MONGO_CONNECT_STRING = 'mongodb://'



def scrape_page(url):
    """
    页面内容抓取
    :param url:
    :return:
    """
    logging.info(f'scraping {url} starting ...')
    try:
        response = requests.get(url)
        if response.status_code == 200:
            return response.text
        logging.error(f'scrapy error. invalid status code:{response.status_code} url:{url}')
    except requests.RequestException:
        logging.error(f'scrapy error. url:{url}', exc_info=True) # 打印错误信息


def scrape_index(page):
    """
    抓取列表页
    :param page:
    :return:
    """
    index_url = f'{BASE_URL}/page/{page}'
    return scrape_page(index_url)


def scrape_detail(url):
    """
    抓取详情
    :param url:
    :return:
    """
    return scrape_page(url)


def parse_index(html):
    """
    列表页面数据解析
    :param html:
    :return:
    """
    doc = pq(html)
    links = doc('.el-card .name')
    for link in links.items():
        href = link.attr('href')
        detail_url = urljoin(BASE_URL, href)
        logging.info(f'get detail url: {detail_url}')
        yield detail_url


def parse_detail(html):
    """
    解析详情
    :param html:
    :return:
    """
    doc = pq(html)
    cover = doc('img.cover').attr('src')
    name = doc('a h2').text()
    categories = [category.text() for category in doc('.categories span').items()]
    published_at = doc('.info span:contains(上映)').text()
    published_at = re.search('(\d{4}-\d{2}-\d{2})', published_at).group(1) \
        if published_at and re.search('(\d{4}-\d{2}-\d{2})', published_at) else None
    drama = doc('.drama p').text()
    score = doc('p.score').text()
    score = float(score) if score else None
    return {
        'cover': cover,
        'name': name,
        'categories': categories,
        'published_at': published_at,
        'drama': drama,
        'score': score
    }







def main():
    for page in range(1, PAGE_SIZE+1):
        logging.info(f'current page: {page}')
        html = scrape_index(page)
        detail_urls = parse_index(html)
        for detail_url in detail_urls:
            logging.info(f'scrape detail url:{detail_url}')
            detail_html = scrape_detail(detail_url)
            detail_data = parse_detail(detail_html)
            logging.info(f'scrape detail data:{detail_data}')

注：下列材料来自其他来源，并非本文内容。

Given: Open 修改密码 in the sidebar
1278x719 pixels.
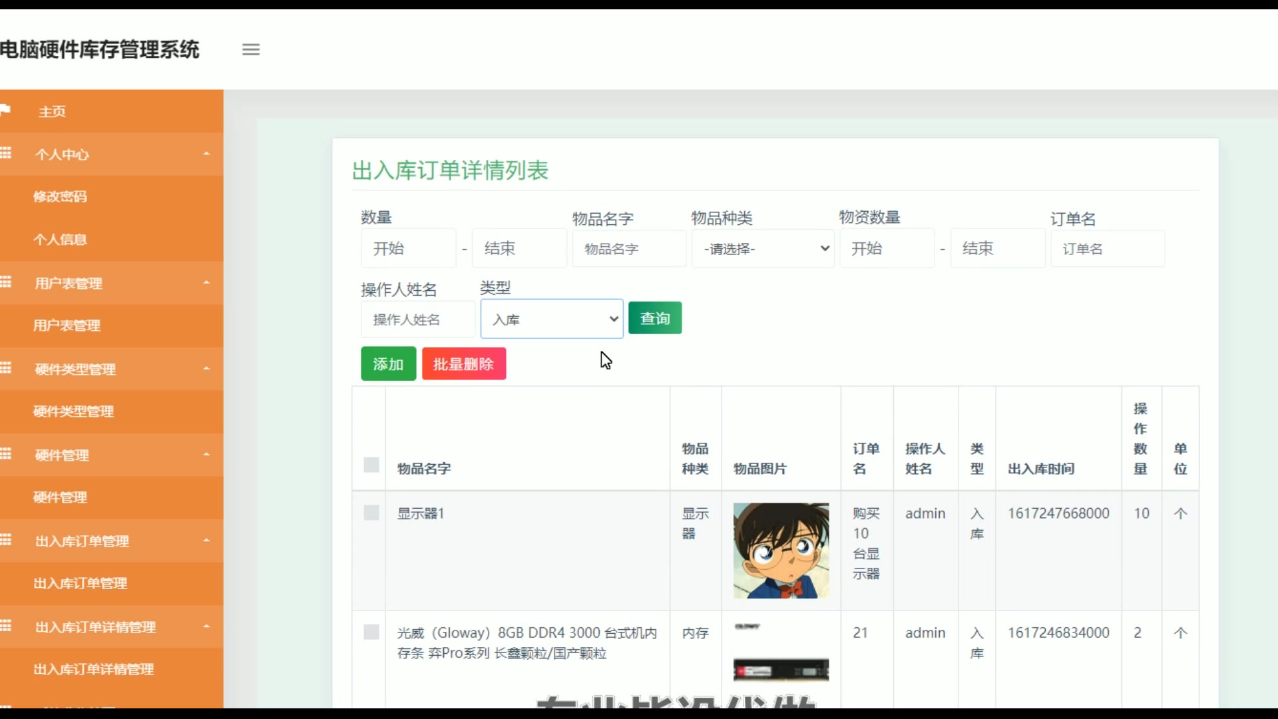Looking at the screenshot, I should (x=60, y=196).
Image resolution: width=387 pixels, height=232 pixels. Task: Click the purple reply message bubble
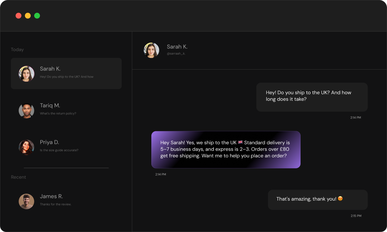(x=226, y=149)
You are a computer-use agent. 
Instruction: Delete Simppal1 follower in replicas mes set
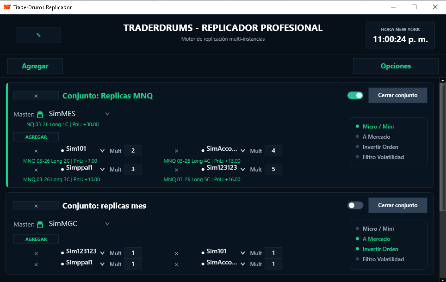coord(36,264)
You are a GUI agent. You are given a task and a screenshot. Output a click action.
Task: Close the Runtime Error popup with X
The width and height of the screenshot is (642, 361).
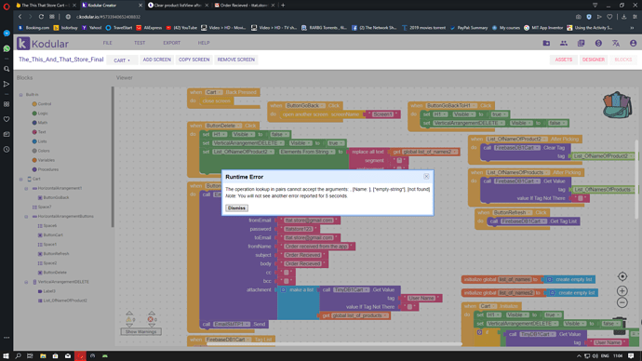[426, 177]
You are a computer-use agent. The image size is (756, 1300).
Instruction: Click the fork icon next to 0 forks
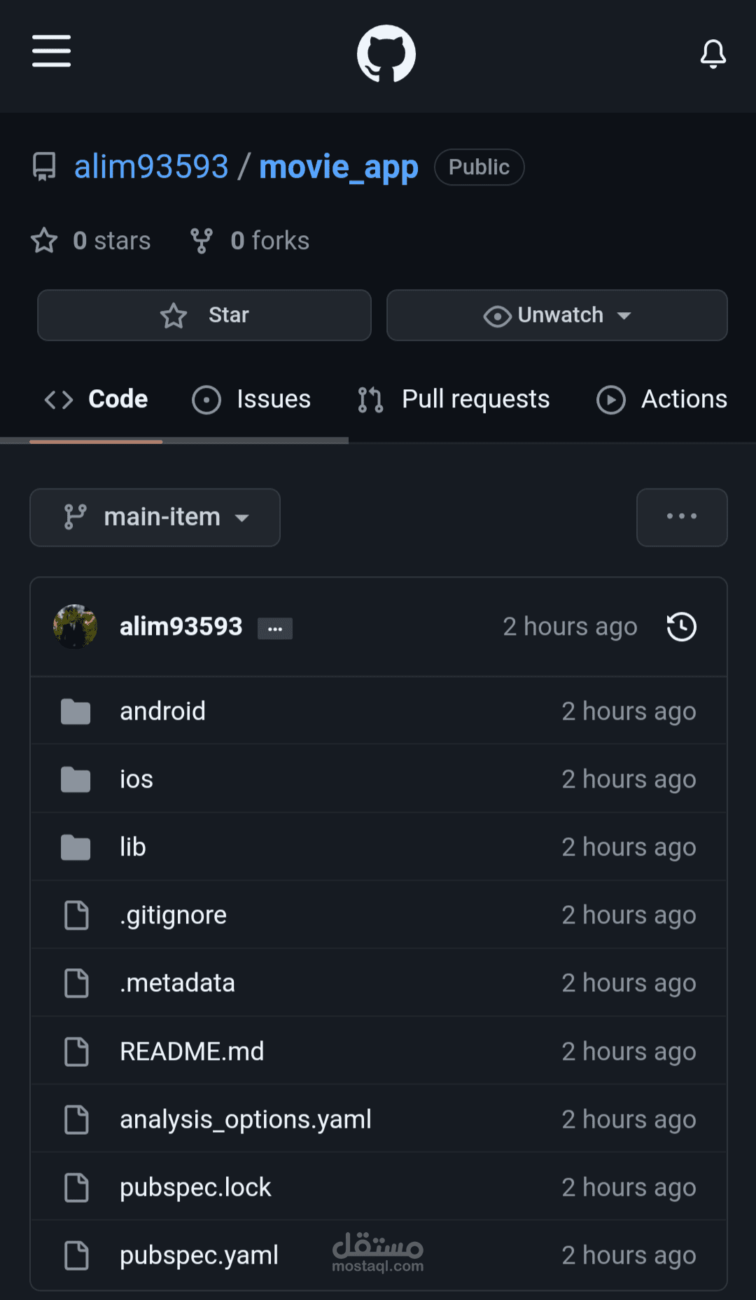tap(201, 240)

if __name__ == '__main__':
    main()

初级抓取已经完成,接下来会对抓取的内容进行存储(mongo)

 

为了加快抓取,我会使用多进程的方式进行优化

import requests
import pymongo
from pyquery import PyQuery as pq
import re
import logging
from urllib.parse import urljoin
import multiprocessing


logging.basicConfig(level=logging.INFO, format='%(asctime)s - %(levelname)s: %(message)s')

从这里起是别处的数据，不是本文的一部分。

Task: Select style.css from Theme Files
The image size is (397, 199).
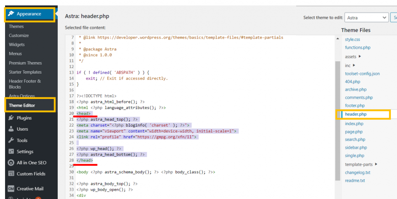Action: pyautogui.click(x=352, y=40)
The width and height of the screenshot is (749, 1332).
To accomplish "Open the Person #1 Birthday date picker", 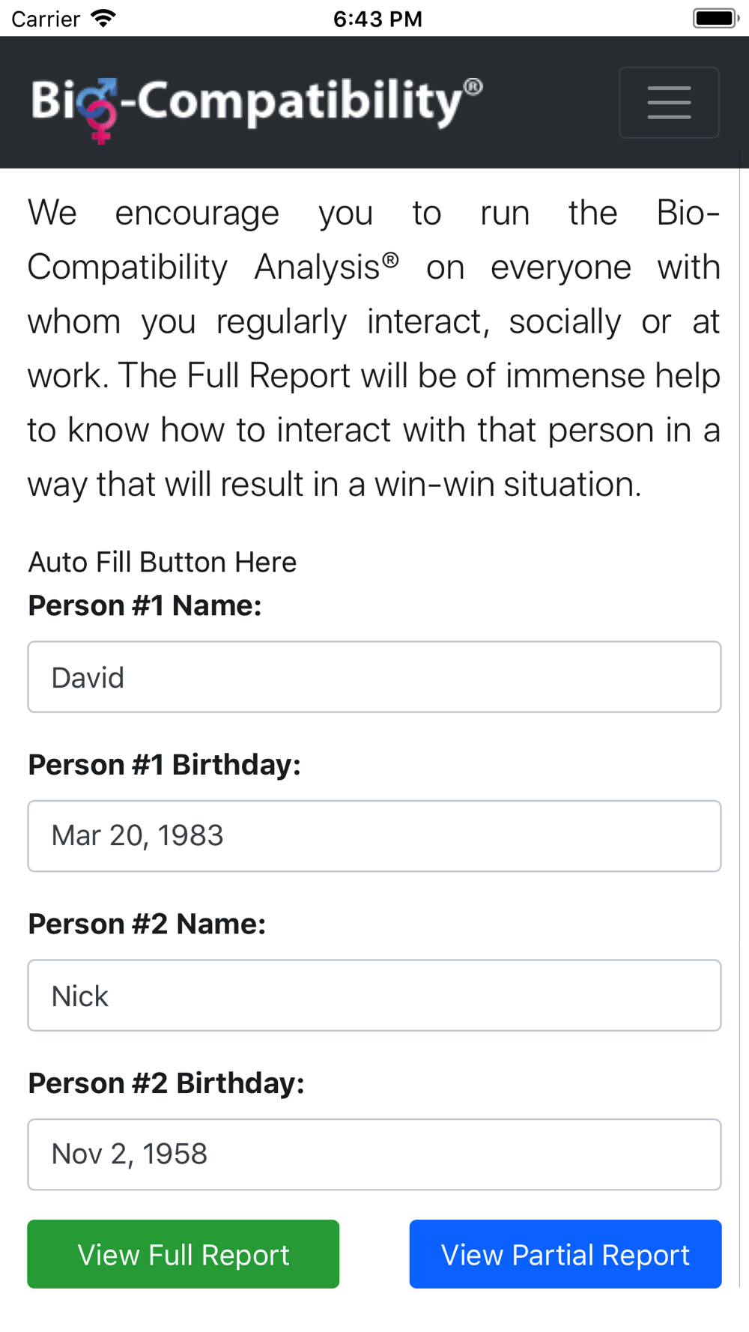I will point(375,836).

BASE_URL = 'https://static1.scrape.cuiqingcai.com'
PAGE_SIZE = 10


MONGO_USER = 'root'
MONGO_PWD = '123456'
MONGO_CONNECT_STRING = f'mongodb://{MONGO_USER}:{MONGO_PWD}@127.0.0.1:27017/'

MONGO_DB_NAME = 'movies'
MONGO_COLLECTION_NAME = 'movies3'

client = pymongo.MongoClient(MONGO_CONNECT_STRING)
db = client[MONGO_DB_NAME]
collection = db[MONGO_COLLECTION_NAME]



def scrape_page(url):
    """
    页面内容抓取
    :param url:
    :return:
    """
    logging.info(f'scraping {url} starting ...')
    try:
        response = requests.get(url)
        if response.status_code == 200:
            return response.text
        logging.error(f'scrapy error. invalid status code:{response.status_code}    url:{url}')
    except requests.RequestException:
        logging.error(f'scrapy error. url:{url}', exc_info=True) # 打印错误信息


def scrape_index(page):
    """
    抓取列表页
    :param page:
    :return:
    """
    index_url = f'{BASE_URL}/page/{page}'
    return scrape_page(index_url)


def scrape_detail(url):
    """
    抓取详情
    :param url:
    :return:
    """
    return scrape_page(url)


def parse_index(html):
    """
    列表页面数据解析
    :param html:
    :return:
    """
    doc = pq(html)
    links = doc('.el-card .name')
    for link in links.items():
        href = link.attr('href')
        detail_url = urljoin(BASE_URL, href)
        logging.info(f'get detail url: {detail_url}')
        yield detail_url


def parse_detail(html):
    """
    解析详情
    :param html:
    :return:
    """
    doc = pq(html)
    cover = doc('img.cover').attr('src')
    name = doc('a h2').text()
    categories = [category.text() for category in doc('.categories span').items()]
    published_at = doc('.info span:contains(上映)').text()
    published_at = re.search('(\d{4}-\d{2}-\d{2})', published_at).group(1) \
        if published_at and re.search('(\d{4}-\d{2}-\d{2})', published_at) else None
    drama = doc('.drama p').text()
    score = doc('p.score').text()
    score = float(score) if score else None
    return {
        'cover': cover,
        'name': name,
        'categories': categories,
        'published_at': published_at,
        'drama': drama,
        'score': score
    }


def save_data(data):
    """
    数据存储
    :param data: 详情
    :return:
    """
    collection.update_one({
        'name': data.get('name') # 查询条件
    },{
        '$set': data # 具体更新的数据
    }, upsert=True) # 存在则更新,否则插入





def main(page):
    logging.info(f'current page: {page}')
    html = scrape_index(page)
    detail_urls = parse_index(html)
    for detail_url in detail_urls:
        logging.info(f'scrape detail url:{detail_url}')
        detail_html = scrape_detail(detail_url)
        detail_data = parse_detail(detail_html)
        logging.info(f'scrape detail data:{detail_data}')
        logging.info('save data to mongo')
        save_data(detail_data)
        logging.info('save to mongo successfully')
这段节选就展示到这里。